+++ Exercise inputs +++

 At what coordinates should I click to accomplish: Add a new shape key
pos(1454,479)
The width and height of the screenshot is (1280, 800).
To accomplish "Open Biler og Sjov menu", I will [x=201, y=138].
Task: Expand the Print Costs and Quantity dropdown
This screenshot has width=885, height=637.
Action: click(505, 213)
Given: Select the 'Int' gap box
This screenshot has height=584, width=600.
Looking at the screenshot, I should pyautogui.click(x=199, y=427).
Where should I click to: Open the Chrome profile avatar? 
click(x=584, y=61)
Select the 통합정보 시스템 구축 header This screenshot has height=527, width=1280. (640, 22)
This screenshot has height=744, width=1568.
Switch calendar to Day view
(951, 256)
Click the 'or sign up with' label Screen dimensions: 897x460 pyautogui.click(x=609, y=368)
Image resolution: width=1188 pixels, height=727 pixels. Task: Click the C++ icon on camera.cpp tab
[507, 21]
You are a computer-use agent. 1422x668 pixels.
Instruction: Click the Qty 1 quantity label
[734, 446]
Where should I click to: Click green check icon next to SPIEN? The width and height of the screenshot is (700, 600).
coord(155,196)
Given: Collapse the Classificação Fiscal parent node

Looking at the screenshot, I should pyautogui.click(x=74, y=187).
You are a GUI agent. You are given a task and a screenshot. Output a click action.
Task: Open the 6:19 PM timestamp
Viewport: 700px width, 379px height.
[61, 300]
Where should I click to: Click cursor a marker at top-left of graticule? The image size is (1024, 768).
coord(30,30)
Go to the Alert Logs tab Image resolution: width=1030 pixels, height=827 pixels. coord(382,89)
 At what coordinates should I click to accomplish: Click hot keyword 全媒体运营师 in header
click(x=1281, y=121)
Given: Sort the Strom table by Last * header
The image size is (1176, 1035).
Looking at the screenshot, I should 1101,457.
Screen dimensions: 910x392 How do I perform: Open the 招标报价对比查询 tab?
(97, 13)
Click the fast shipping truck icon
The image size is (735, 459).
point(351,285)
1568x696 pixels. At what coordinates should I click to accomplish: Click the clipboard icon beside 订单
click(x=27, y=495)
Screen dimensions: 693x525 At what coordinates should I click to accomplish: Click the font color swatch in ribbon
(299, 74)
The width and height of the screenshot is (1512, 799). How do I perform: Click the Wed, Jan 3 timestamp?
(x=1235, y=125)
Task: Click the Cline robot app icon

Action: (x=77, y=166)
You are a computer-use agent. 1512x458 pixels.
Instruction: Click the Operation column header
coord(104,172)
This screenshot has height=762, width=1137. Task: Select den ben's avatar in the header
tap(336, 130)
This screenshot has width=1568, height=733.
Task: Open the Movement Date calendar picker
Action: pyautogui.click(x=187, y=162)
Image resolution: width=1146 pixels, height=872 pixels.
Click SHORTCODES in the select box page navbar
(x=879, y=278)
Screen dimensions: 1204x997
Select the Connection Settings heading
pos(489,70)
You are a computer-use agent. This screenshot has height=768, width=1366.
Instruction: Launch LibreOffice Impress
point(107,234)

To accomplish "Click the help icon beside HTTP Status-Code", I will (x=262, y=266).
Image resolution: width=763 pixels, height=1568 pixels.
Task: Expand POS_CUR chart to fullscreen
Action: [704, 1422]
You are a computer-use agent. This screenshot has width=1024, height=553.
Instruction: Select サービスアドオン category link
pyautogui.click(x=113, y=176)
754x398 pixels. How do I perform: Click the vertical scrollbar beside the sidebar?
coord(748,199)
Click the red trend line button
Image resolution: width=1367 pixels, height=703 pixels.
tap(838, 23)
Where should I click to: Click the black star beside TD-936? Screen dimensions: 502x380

+++

## Exercise brief
Copy the rows word for word, starting at the first row and ending at the line that contains "Action: click(505, 213)".

## Reply
 At what coordinates should I click to accomplish: Add a new shape key
pos(1454,479)
The width and height of the screenshot is (1280, 800).
To accomplish "Open Biler og Sjov menu", I will [x=201, y=138].
Task: Expand the Print Costs and Quantity dropdown
This screenshot has width=885, height=637.
Action: click(505, 213)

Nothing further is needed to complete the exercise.